Sabina de Gregori racconta, in un libro Castelvecchi (“Titina Maselli. Autoritratto involontario di una grande artista”), la Roma di Titina Maselli (la pittrice non abbastanza (ri)conosciuta, sorella del regista Citto) a dieci anni dalla scomparsa. Con l’estratto dal libro le dedichiamo un finestra. Da essa guardiamo la Roma della sua infanzia e delle sue prime tele. E’ la Roma di via Sardegna dove vive (in una casa frequentata dalla grande Capitale intellettuale del tempo).

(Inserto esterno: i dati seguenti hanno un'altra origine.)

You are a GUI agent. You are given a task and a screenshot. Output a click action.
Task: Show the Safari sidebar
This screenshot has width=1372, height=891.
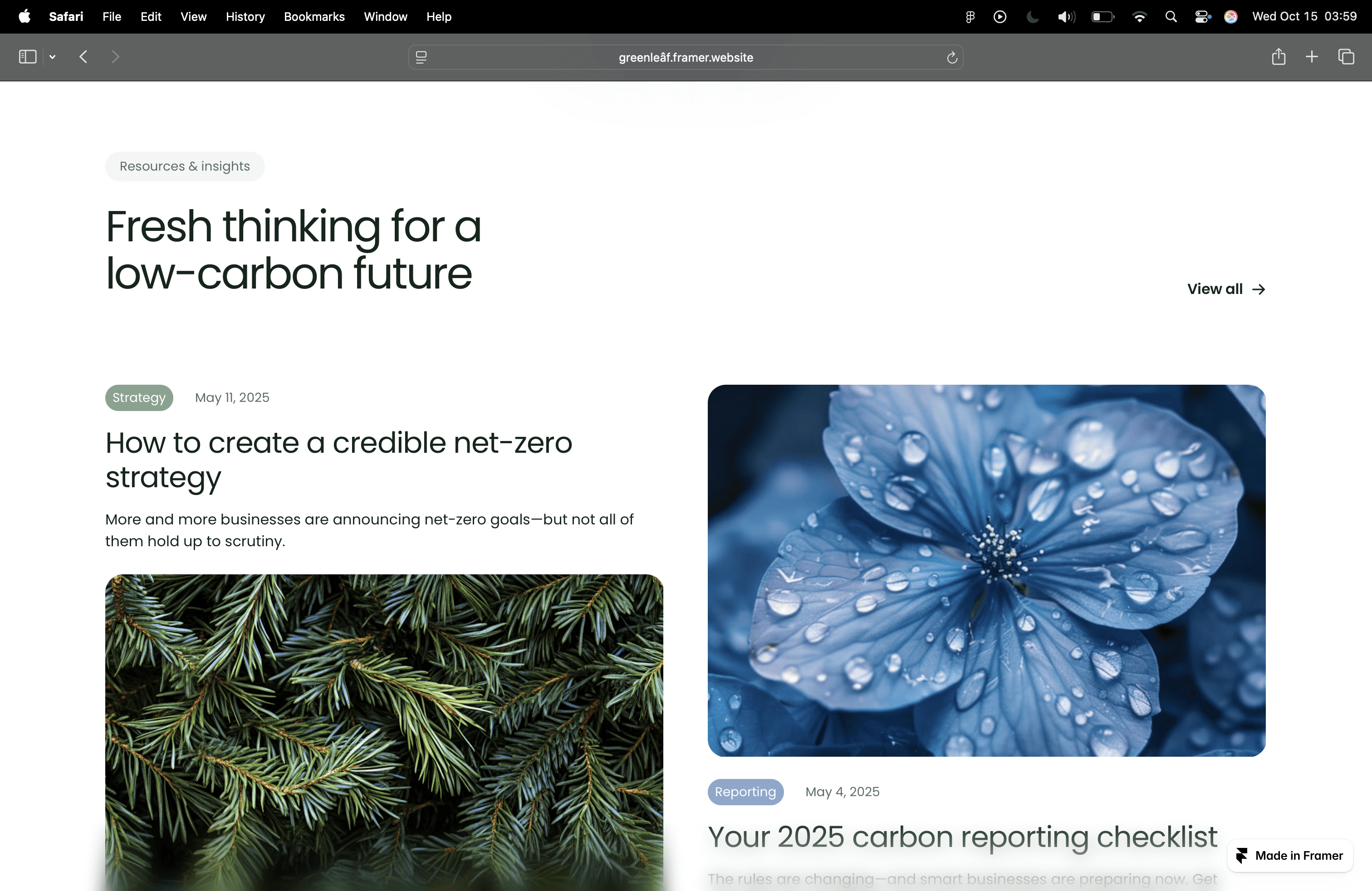(27, 56)
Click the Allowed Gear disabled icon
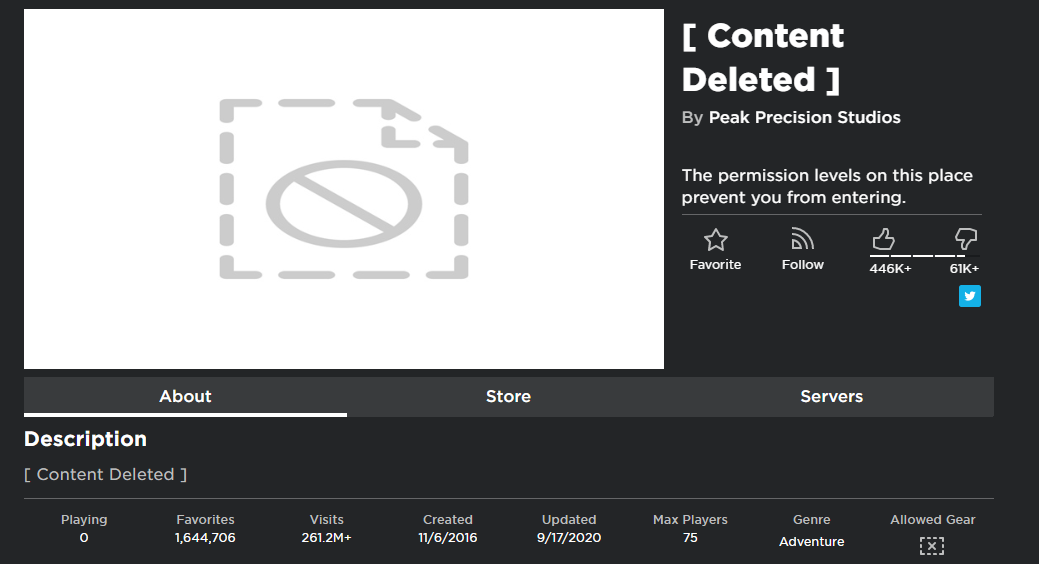 click(x=932, y=546)
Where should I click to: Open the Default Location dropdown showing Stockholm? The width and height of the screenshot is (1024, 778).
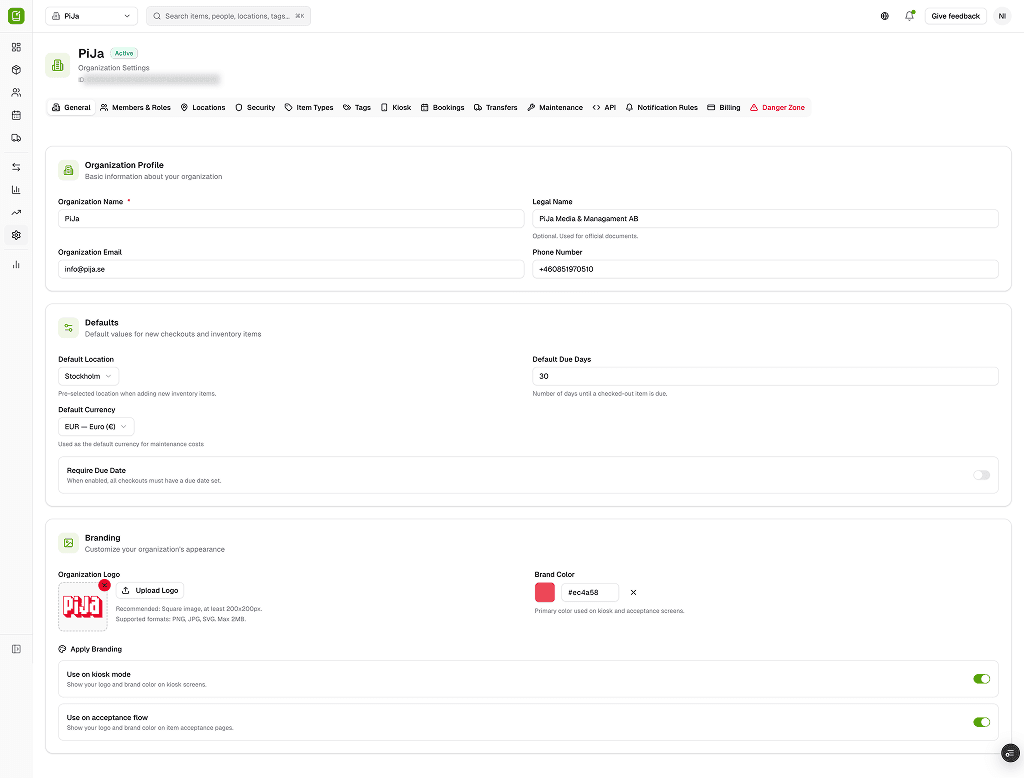pyautogui.click(x=87, y=377)
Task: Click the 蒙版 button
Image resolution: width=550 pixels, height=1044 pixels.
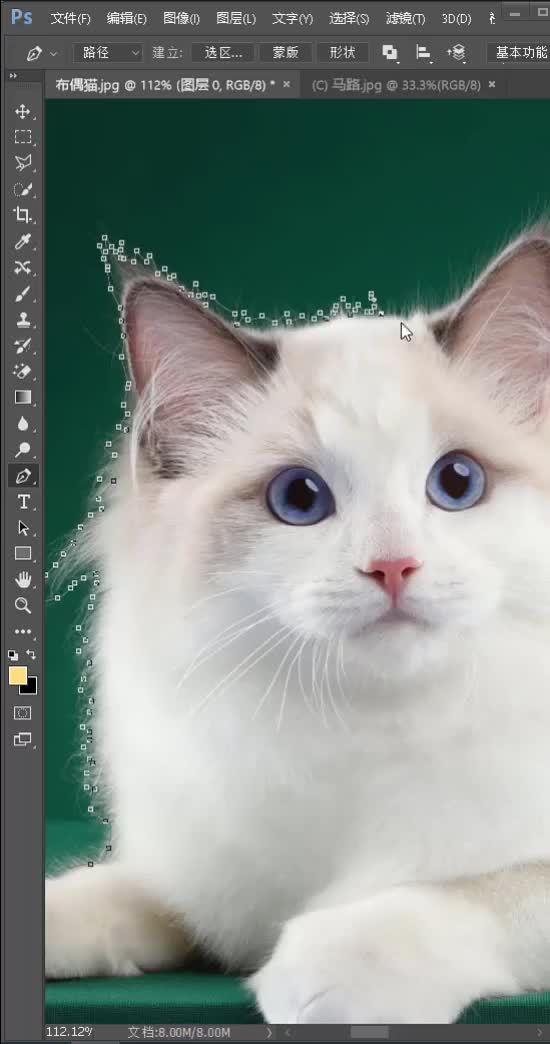Action: pos(286,53)
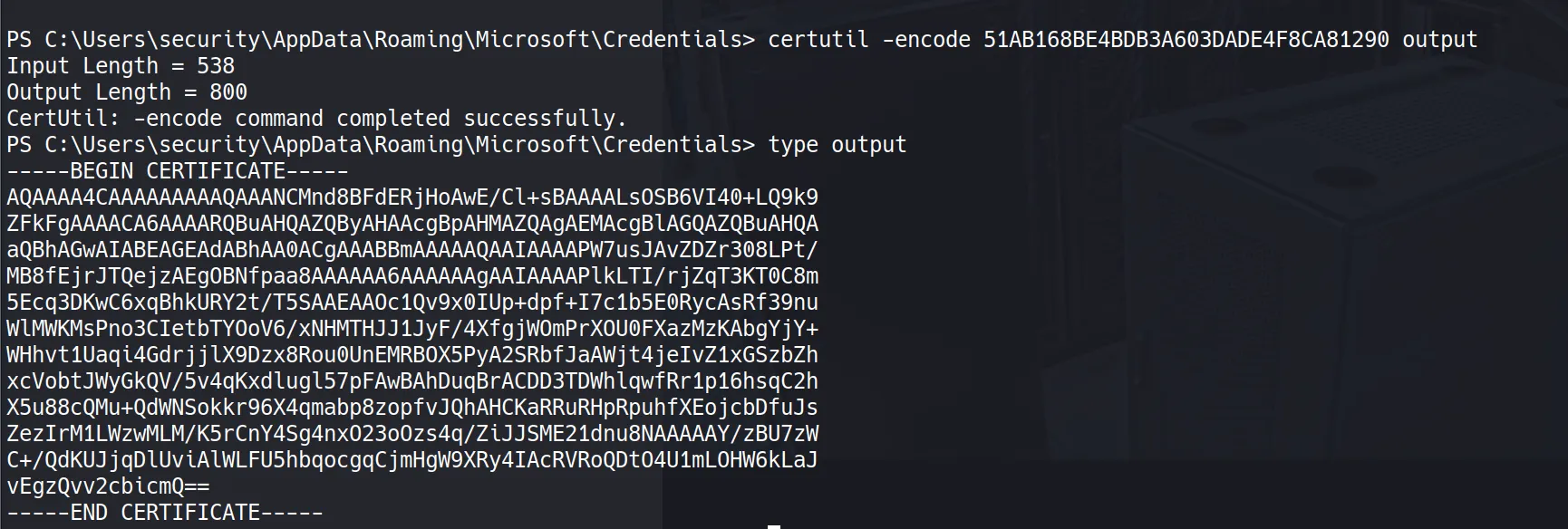The height and width of the screenshot is (529, 1568).
Task: Click the Base64 line starting with aQBhAGwA
Action: tap(412, 250)
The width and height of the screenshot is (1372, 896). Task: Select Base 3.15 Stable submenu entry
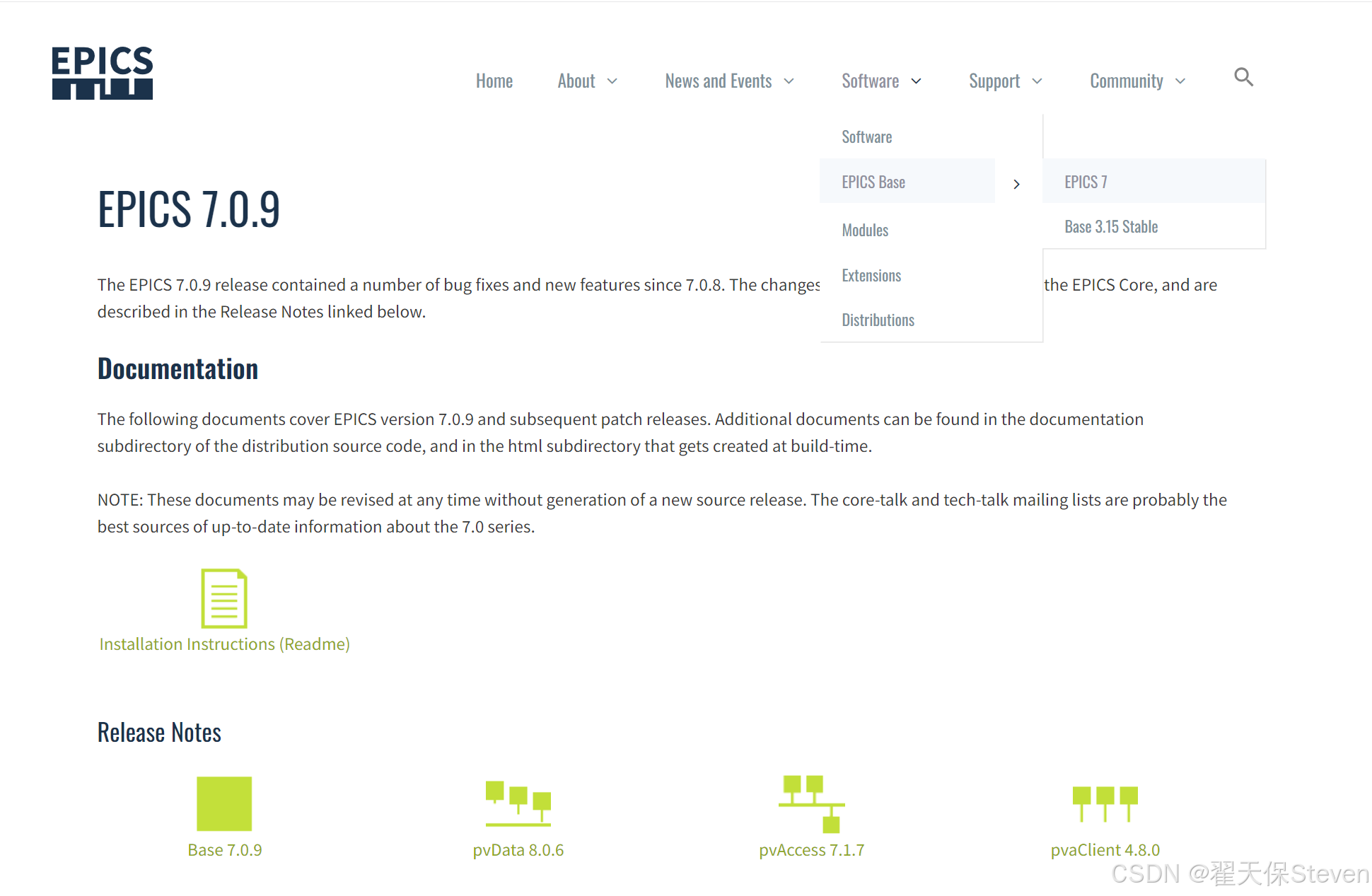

Quella che descrive il fratello regista Citto Maselli: “Era un ambiente bellissimo: c’era Luigi Pirandello, mio padrino di battesimo e nostro parente, suo figlio maggiore Stefano aveva sposato la sorella di mia madre e avevano abitato in Via Nomentana fino al ’38, quando decisero di trasferirsi nel nostro palazzo in Via Sardegna. Pirandello stava sempre a casa nostra, aveva un grande amore per mio padre, che era un giovane intellettuale, professore di Filosofia. Era affascinante, seduceva tutti. Mi ricordo questi pomeriggi in salotto animati da intellettuali dell’epoca come Corrado Alvaro, Massimo Bontempelli, la moglie Paola Masino, che era una bravissima scrittrice (aveva scritto ‘Periferia’, edito da Mondadori con una copertina meravigliosa, elegantissima). C’erano Alberto Savinio e il figlio più piccolo di Luigi Pirandello, Fausto; Alfredo Casella, il più importante musicista italiano dell’epoca, che frequentava casa nostra insieme alla bellissima figlia Fulvia, di cui eravamo, tutti noi ragazzini, innamorati. C’era anche Palma Bucarelli, che poi diventò la direttrice della Galleria Nazionale d’Arte Moderna. Poi, ancora tra gli ospiti fissi, Silvio D’Amico e la moglie Elsa con i figli piccoli Sandro e Lele, mentre Emilio Cecchi, un po’ anziano e un po’ pigro, non si muoveva da casa sua, che era in Corso Italia e la domenica pomeriggio si andava tutti da lui, dove c’era anche la moglie Leonetta Pieraccini e la figlia Suso. C’era tutto un rito la domenica, io ero molto piccolo e mi ricordo che sedevo sul divano e guardavo gli adulti che parlavano, Cecchi era un maestro”. Il libro della de Gregori ripercorre questa Roma talentuosa e pronta a raccogliere l’oro che le passa vicino e farlo fruttare. Di seguito pubblichiamo un estratto sulle origini del talento della Maselli, la prima città dipinta per le strade di piazza Fiume. Irriconoscibile eppure colma di senso nel suo gioco di modernità forse un po’ meneghina.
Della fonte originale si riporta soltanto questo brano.